(Material for this task Opens)

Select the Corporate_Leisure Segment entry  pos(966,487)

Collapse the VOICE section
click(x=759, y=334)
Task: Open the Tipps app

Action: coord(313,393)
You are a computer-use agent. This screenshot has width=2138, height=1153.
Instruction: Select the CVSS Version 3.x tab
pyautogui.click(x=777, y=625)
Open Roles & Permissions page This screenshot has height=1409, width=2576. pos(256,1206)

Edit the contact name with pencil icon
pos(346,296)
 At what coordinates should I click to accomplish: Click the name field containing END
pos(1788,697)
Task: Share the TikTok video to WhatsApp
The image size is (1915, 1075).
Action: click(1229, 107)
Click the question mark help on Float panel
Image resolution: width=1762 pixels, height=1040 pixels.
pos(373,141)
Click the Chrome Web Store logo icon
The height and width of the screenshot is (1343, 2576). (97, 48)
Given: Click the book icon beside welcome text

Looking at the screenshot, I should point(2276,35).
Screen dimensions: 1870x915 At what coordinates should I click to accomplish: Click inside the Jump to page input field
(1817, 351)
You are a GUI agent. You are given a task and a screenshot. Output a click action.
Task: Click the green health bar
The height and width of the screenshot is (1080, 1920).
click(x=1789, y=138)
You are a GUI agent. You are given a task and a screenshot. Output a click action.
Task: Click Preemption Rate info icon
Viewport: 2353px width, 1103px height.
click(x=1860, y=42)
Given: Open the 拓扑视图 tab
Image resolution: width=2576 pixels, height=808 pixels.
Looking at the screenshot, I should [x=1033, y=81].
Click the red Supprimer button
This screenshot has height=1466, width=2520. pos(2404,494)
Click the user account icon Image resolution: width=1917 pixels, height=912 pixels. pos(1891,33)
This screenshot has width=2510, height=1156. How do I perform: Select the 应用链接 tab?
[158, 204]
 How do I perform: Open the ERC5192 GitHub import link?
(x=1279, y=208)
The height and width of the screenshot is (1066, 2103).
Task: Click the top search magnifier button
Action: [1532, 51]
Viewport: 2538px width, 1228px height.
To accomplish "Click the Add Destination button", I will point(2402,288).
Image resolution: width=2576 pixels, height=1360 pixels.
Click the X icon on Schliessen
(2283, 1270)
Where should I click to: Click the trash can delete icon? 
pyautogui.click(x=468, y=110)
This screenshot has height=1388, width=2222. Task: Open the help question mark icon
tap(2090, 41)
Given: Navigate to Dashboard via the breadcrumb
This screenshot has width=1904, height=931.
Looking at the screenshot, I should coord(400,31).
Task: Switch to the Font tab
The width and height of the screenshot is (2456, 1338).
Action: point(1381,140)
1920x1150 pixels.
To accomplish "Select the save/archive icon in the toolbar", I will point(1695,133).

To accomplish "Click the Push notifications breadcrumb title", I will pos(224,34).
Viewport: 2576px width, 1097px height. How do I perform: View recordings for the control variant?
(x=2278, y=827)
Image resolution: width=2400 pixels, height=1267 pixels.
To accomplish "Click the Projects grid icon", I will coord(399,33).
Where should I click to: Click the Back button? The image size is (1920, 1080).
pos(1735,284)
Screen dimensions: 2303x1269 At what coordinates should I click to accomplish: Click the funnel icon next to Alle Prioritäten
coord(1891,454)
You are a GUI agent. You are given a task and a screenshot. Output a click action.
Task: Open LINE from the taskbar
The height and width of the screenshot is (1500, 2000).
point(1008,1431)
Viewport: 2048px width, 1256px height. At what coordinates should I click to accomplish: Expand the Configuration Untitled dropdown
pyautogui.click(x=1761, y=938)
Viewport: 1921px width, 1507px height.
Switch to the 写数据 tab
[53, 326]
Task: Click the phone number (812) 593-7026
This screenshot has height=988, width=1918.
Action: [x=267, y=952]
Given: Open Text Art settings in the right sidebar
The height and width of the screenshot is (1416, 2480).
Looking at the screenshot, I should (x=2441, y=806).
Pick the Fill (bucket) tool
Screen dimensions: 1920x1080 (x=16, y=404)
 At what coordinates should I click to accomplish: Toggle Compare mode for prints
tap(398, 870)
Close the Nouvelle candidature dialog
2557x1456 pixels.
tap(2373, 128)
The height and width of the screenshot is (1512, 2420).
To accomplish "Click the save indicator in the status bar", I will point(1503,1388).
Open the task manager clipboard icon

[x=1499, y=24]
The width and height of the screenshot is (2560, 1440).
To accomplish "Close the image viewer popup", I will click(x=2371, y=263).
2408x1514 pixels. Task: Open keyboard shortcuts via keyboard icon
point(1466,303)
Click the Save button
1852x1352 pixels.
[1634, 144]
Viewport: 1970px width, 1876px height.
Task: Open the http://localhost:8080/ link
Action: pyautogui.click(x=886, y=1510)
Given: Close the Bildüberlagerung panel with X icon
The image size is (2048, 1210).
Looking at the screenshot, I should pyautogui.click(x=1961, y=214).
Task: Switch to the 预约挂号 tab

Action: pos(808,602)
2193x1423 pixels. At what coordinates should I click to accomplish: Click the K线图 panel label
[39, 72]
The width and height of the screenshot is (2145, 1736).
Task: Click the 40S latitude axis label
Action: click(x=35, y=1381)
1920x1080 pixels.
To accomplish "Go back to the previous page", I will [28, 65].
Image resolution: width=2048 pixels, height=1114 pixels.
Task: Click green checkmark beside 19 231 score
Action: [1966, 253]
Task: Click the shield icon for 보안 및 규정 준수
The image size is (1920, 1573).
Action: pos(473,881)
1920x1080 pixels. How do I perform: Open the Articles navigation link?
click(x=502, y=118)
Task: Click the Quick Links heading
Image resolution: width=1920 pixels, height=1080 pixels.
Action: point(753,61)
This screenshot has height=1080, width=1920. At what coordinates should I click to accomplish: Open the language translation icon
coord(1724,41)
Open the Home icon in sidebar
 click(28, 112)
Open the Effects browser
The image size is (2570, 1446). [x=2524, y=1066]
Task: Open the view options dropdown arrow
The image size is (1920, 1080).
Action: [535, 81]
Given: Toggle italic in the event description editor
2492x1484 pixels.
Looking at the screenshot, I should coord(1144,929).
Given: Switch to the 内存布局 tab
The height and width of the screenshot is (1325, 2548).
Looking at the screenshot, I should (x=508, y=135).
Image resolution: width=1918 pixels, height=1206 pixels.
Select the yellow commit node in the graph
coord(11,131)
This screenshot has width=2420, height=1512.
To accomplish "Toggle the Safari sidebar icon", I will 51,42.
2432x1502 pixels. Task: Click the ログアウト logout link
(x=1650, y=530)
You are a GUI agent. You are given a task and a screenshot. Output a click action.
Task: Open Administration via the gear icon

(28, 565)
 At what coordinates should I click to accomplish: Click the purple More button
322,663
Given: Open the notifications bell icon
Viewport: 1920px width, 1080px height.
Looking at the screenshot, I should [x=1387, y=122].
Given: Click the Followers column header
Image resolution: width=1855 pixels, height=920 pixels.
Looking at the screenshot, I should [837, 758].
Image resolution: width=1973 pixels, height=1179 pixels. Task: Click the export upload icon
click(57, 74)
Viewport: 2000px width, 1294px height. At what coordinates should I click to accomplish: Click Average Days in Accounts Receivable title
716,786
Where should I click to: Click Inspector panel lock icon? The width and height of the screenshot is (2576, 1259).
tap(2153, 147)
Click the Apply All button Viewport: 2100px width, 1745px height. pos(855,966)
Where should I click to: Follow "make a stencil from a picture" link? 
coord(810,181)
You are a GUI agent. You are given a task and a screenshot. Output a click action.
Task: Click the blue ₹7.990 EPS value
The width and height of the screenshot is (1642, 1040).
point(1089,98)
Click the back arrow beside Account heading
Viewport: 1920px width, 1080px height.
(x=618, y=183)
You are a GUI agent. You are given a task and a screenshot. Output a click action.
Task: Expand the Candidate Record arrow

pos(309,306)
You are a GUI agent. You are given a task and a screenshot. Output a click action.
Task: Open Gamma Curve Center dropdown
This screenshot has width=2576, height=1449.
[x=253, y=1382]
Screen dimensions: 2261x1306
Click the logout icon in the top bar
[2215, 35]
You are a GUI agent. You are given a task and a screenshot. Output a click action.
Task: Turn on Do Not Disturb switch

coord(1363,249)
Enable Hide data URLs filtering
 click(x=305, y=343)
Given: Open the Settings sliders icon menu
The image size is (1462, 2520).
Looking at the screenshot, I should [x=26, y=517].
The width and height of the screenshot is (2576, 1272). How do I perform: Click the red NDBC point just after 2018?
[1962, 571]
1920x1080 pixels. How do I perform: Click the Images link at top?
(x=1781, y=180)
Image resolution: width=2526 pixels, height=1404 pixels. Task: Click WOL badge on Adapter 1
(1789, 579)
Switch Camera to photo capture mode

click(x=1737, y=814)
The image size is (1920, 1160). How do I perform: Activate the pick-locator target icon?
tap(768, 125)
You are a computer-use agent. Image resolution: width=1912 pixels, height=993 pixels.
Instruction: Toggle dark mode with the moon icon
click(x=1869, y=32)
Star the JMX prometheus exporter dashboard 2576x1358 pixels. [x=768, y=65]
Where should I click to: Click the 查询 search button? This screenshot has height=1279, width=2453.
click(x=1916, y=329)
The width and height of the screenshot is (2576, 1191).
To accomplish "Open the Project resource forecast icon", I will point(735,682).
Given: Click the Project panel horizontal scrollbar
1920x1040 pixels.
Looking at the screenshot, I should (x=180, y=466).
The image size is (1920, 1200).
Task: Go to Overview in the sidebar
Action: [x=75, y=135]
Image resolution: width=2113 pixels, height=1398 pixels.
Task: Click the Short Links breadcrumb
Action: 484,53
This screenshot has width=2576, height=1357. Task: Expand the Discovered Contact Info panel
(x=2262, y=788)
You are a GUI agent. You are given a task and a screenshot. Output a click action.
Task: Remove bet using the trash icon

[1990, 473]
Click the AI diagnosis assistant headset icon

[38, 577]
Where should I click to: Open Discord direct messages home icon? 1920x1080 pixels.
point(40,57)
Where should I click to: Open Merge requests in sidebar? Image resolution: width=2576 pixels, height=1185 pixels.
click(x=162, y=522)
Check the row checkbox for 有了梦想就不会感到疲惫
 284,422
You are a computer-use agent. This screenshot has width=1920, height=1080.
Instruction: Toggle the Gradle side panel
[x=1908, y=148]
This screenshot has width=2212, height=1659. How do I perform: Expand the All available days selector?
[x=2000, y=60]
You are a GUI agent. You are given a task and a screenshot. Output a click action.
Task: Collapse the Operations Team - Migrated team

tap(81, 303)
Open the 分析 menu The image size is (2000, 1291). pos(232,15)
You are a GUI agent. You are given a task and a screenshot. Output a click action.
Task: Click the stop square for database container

(Material for this task Closes)

__What to work on__
Beginning with the very first line of the records above, please retype each line through the one that has "Open Roles &", and add nothing.

__Exercise output__
Select the Corporate_Leisure Segment entry  pos(966,487)

Collapse the VOICE section
click(x=759, y=334)
Task: Open the Tipps app

Action: coord(313,393)
You are a computer-use agent. This screenshot has width=2138, height=1153.
Instruction: Select the CVSS Version 3.x tab
pyautogui.click(x=777, y=625)
Open Roles & Permissions page This screenshot has height=1409, width=2576. pos(256,1206)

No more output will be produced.